The conclusion Medium writer Minqi Jiang came to was that Uber should get into the ambulance game--that Uber drivers with defibrillators and CPR training could act like first-responders and help take the load off of city ambulance services.
I would say that the numbers alone can't justify a call like that. We simply don't know nearly enough. But one thing we do know is that San Francisco's ambulance response has been in pretty bad shape recently.
The city has struggled for years to hit its 10-minute target for ambulance waits. In January, SF ambulances missed the goal target by 2.49 minutes. This was actually an improvement over recent months. In August of last year, the 90th percentile was 14.63 minutes.
A San Francisco Chronicle investigation last fall uncovered residents that have had to wait 30 minutes or more for an ambulance.

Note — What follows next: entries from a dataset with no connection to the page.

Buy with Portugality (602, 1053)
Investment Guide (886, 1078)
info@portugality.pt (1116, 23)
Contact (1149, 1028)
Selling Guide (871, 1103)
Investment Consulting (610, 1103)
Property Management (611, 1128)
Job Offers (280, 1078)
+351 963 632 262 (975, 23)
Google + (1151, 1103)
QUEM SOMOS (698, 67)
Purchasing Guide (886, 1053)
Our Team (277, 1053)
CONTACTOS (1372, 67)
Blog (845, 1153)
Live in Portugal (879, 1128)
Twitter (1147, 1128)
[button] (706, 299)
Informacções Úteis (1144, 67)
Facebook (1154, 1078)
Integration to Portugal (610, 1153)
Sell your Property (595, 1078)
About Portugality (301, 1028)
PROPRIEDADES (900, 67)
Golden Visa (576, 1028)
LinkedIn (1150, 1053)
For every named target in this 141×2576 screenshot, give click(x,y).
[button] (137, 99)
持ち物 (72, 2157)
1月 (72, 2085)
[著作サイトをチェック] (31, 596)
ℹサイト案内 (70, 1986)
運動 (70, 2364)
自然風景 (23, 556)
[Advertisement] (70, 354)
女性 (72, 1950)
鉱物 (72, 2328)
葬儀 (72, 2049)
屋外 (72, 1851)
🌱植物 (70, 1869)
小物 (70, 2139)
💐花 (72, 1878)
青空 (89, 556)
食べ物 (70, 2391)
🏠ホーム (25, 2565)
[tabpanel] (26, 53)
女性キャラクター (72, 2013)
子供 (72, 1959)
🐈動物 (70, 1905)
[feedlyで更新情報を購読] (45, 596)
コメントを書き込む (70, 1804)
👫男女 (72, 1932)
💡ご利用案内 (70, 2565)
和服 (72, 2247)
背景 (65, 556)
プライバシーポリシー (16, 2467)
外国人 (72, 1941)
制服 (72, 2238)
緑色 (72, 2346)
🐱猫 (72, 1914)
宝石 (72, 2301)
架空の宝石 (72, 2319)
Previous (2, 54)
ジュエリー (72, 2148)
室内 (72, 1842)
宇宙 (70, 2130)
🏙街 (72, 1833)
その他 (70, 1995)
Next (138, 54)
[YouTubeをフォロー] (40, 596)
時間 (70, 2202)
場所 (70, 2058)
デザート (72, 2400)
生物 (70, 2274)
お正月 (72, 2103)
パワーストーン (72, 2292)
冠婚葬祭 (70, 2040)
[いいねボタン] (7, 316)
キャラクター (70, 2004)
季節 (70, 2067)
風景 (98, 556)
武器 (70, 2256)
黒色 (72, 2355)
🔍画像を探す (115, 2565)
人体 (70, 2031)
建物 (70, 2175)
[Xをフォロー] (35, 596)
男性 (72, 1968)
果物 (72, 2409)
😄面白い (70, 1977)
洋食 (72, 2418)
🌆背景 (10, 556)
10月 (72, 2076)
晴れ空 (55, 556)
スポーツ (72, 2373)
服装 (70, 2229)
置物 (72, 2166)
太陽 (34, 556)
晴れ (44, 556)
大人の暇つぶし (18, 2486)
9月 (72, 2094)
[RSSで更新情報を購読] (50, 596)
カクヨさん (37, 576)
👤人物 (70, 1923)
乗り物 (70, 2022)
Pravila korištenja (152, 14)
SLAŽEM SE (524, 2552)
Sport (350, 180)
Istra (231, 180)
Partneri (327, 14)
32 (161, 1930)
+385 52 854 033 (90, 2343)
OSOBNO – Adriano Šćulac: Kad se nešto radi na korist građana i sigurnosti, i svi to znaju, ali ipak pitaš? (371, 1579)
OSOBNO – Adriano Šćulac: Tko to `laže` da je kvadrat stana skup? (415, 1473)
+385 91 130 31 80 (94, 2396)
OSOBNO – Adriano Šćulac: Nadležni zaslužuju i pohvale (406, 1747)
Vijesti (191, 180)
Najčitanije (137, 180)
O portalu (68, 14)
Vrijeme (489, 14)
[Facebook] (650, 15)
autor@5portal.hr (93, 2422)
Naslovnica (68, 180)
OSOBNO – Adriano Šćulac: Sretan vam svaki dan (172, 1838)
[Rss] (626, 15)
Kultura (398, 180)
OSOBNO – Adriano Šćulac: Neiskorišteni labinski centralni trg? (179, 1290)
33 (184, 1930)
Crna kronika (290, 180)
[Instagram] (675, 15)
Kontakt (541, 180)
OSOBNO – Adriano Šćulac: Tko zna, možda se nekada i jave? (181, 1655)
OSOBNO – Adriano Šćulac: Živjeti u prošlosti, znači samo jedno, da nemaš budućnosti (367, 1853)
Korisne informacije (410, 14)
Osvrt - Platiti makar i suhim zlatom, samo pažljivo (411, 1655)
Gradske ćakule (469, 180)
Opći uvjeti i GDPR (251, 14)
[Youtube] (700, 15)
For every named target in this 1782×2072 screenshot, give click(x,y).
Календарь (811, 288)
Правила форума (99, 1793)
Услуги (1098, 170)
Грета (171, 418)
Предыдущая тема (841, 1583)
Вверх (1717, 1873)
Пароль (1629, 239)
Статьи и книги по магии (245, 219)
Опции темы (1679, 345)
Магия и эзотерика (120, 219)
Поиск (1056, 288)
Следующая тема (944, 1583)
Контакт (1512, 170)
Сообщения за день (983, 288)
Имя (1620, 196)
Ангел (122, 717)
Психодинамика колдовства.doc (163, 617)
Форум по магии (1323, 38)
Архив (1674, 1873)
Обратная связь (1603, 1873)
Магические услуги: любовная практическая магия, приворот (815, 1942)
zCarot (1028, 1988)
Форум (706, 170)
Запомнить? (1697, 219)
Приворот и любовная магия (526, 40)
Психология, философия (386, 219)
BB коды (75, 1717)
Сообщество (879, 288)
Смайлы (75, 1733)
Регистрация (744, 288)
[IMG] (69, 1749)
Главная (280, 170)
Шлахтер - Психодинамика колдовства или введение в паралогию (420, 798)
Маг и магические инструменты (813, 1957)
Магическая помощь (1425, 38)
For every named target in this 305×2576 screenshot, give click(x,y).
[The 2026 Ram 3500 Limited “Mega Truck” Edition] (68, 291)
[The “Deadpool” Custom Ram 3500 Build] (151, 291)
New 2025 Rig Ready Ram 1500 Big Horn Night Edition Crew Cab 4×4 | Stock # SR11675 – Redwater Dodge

Fire Chief Joanne Hayes-White and Mayor Ed Lee said the problem stemmed from shortages in staffing and ambulances. The mayor convened an "Ambulance Working Group" to recommend solutions.
In February, the working group released its final memo, recommending the the fire department hire 26 new EMTs and build a new $40 million ambulance facility. An earlier recommendation to acquire 19 new ambulances and replace many older ones has already been carried out. One recommendation this blog is very excited about is the creation of a "performance data dashboard" that would publish online data for ambulance response times and other "critical public safety measures."